Area Poultry Producers Vigilant Following Bird Flu Outbreaks In Tennessee & Wisconsin

chickensNorthwest Iowa — Northwest Iowa poultry producers remain vigilant in the wake of the most recent avian influenza outbreak in the country.  Just over a week ago a wild duck in Montana was diagnosed with the illness.  Now more than 73-thousand chickens have been destroyed since the weekend outbreak of the highly-pathogenic avian flu at a Tennessee farm.  Thirty other farms in the immediate vicinity of the Tennessee facility are now quarantined, as well.

Iowa Poultry and Egg Association Executive Director Kevin Stiles says the Tennessee outbreak is a worry here, after producers in this area dealt with a major outbreak two years ago.

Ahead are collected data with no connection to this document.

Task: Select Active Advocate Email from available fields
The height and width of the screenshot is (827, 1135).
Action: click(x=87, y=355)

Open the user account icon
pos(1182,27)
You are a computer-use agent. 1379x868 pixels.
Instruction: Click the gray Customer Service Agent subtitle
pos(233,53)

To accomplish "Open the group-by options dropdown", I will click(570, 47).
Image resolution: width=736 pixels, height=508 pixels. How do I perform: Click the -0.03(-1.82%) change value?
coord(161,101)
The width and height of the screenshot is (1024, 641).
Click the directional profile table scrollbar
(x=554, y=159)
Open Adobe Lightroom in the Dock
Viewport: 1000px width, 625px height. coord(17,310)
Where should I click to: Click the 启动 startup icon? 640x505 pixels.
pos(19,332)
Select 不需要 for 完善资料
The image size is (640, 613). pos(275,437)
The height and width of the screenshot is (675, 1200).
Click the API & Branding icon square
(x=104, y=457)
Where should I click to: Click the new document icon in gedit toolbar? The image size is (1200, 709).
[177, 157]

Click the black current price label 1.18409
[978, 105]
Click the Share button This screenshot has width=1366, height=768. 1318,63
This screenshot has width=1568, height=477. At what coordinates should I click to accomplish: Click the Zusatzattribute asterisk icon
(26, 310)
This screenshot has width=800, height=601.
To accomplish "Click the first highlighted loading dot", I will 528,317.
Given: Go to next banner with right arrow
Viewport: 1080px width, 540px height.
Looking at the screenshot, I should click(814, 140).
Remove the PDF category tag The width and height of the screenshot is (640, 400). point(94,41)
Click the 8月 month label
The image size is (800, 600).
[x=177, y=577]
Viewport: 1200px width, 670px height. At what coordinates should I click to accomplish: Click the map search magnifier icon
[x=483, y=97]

Another bird flu outbreak is reported in a Wisconsin turkey farm, but it is NOT the highly-pathogenic variety. Stiles says poultry producers all across the state of Iowa tightened biosecurity following the epidemic here two years ago and are just now recovering lost ground.

Stiles says the USDA and Tennessee agriculture department officials have responded well to the recent outbreak.

Tennessee officials have declined to name the breeder and would only say the farm is in the state’s Lincoln County, west of Chattanooga. During the 2015 bird flu outbreak, cases were confirmed at 77 Iowa poultry operations in 18 counties, including some here in northwest Iowa. That outbreak resulted in the destruction of more than 31-million birds and an economic loss of $1.2-billion dollars.